Santorin polyamoureuse
Nous vivons souvent si obstinément à poursuivre un idéal que nous ne nous arrêtons pas pour évaluer si nous sommes montés sur le bon bateau ou dans quels ports nous laissons passer.
Chers esprits fous,
Il y a quelques années, j'ai travaillé comme femme de chambre sur un bateau de croisière de luxe . Je suppose que les clients étaient assez riches pour dépenser des milliers et des milliers d'euros en croisière mais pas assez pour posséder leur propre bateau de luxe. Ou peut-être qu'ils n'avaient pas assez d'amis pour le remplir, alors ils ont opté pour la croisière.
Quoi qu'il en soit, ils étaient suffisamment millionnaires pour vivre dans un univers parallèle au mien . Le navire, et avec lui l'équipage, nous avons fait le tour du monde à la poursuite de l'été. Les clients sont renouvelés tous les 10 à 15 jours, même si certains sont restés des mois.
À une occasion, nous avons navigué à travers la Méditerranée, en faisant les ports habituels: Portofino, Civitavecchia pour Rome, Le Pirée pour Athènes, Kusadasi en Turquie, La Valette à Malte, Monte Carlo, Charm el-Cheikh … pendant cette route, tous les matins, un de mes passagers Elle sortait de sa cabine avec l'air d'avoir mal dormi, les cheveux en désordre, dans sa chemise de nuit et l'odeur d'une gueule de bois dure, et elle me criait: Brigitte!
J'ai couru à sa rencontre:
- Brigitte, chérie … sommes-nous arrivés à Santorin?
- Non, madame - répondis-je - nous n'avons pas atteint Santorin …
Puis elle se retournait et retournait à la faible lumière de sa suite , dont elle ne partait que l'après-midi, en grande tenue avec l'aide de son propre accompagnateur, pour une autre nuit de boissons et d'un casino. Le même cérémonial a été répété pendant les 15 jours où il était à bord.
Je n'ai jamais su lui dire que nous n'allions pas arriver à Santorin . La route dans laquelle il s'était engagé ne passait pas par là. Nous avons fait de nombreux autres ports merveilleux, mais pas Santorin. Et donc elle débarqua, peut-être frustrée et sans avoir compris ce qui n'allait pas pour ne pas avoir pu atteindre cette Ithaque qu'elle avait tant désirée.
Utopia n'a pas de port
Je me suis souvenu d'elle d'innombrables fois au fil des ans, en particulier dans mes relations polyamoureuses. D'innombrables fois je suis devenu obsédé par une Santorin idyllique , avec un réseau affectif où personne ne souffre, où tout le monde est heureux avec tout le monde, où il n'y a ni jalousie, ni peur, ni abandon, réel ou figuré.
Des temps infinis, je me suis puni de ne pas être moi - même à Ithaque , de ne pas connaître le chemin, d'être entré en crise, de souffrir, d'être angoissé, de rompre.

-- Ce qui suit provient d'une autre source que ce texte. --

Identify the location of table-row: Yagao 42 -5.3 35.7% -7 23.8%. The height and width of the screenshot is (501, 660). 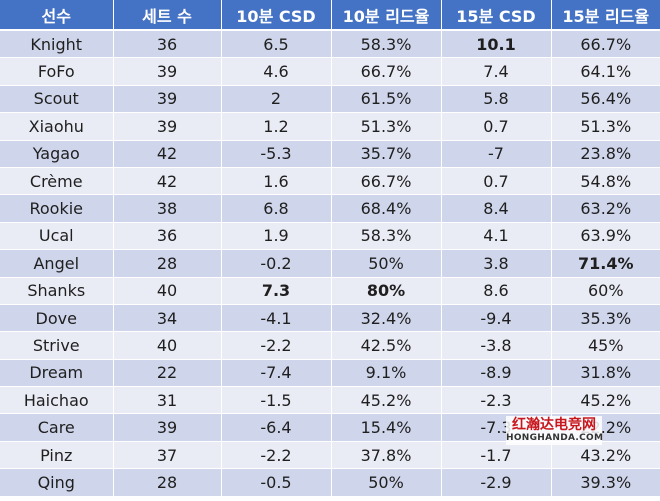
(330, 154).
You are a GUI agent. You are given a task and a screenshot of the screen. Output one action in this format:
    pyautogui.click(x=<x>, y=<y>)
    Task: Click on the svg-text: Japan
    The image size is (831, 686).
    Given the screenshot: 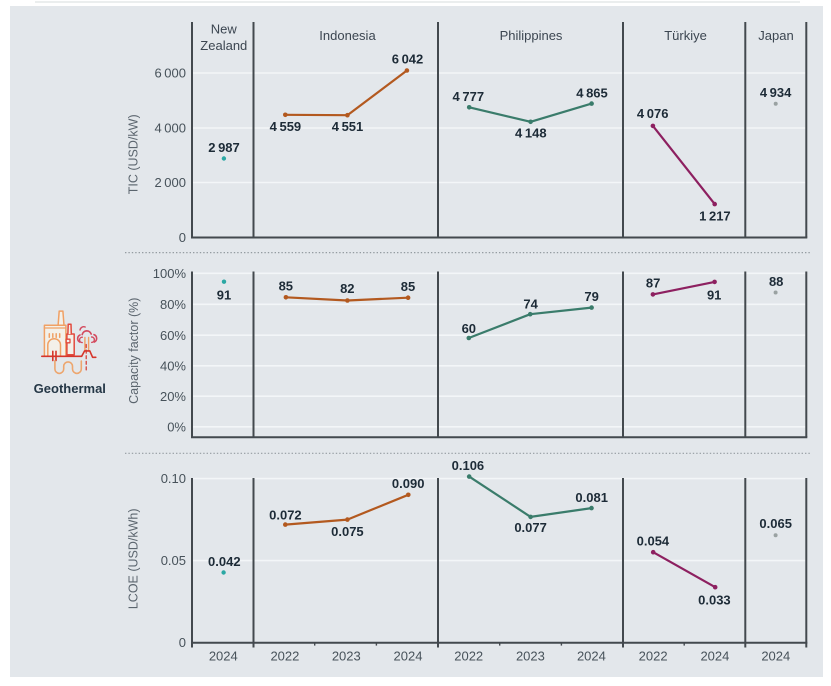 What is the action you would take?
    pyautogui.click(x=776, y=36)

Et peut-être, simplement, Santorin n'est qu'une carte postale touristique, chargée de Photoshop et d'astuces imaginaires.
Ou peut-être que nous n'avions pas emprunté la route qui allait nous y conduire. Mais peut-être avons - nous laissé passer d'autres ports merveilleux , nous avons probablement oublié de regarder la mer et d'apprécier toutes ses nuances, peut-être que le rêve de ce Santorin imaginé a rendu son existence même impossible.
La Pâque, Pessa'h, commémore la libération du peuple juif de l'esclavage en Égypte. Pendant le dîner, une phrase cérémonielle est répétée: «l'année prochaine à Jérusalem» .
Et cette image est ce qui a maintenu des générations de familles juives unies face à un rêve collectif. Cette phrase, comme l'explique l'écrivain Dzevad Karahasan citant son ami Albert Goldstein, n'a aucun sens à dire de Jérusalem même, car la vraie Jérusalem n'est que des pierres, et les pierres ne peuvent jamais contenir un rêve .
Qui sait si assumer ma Santorin polyamoureuse comme un rêve qui nous unit dans sa recherche me permettrait d'y arriver. Supposons que le chemin fasse partie de l'endroit pour y accéder. Et arriver à arriver entier.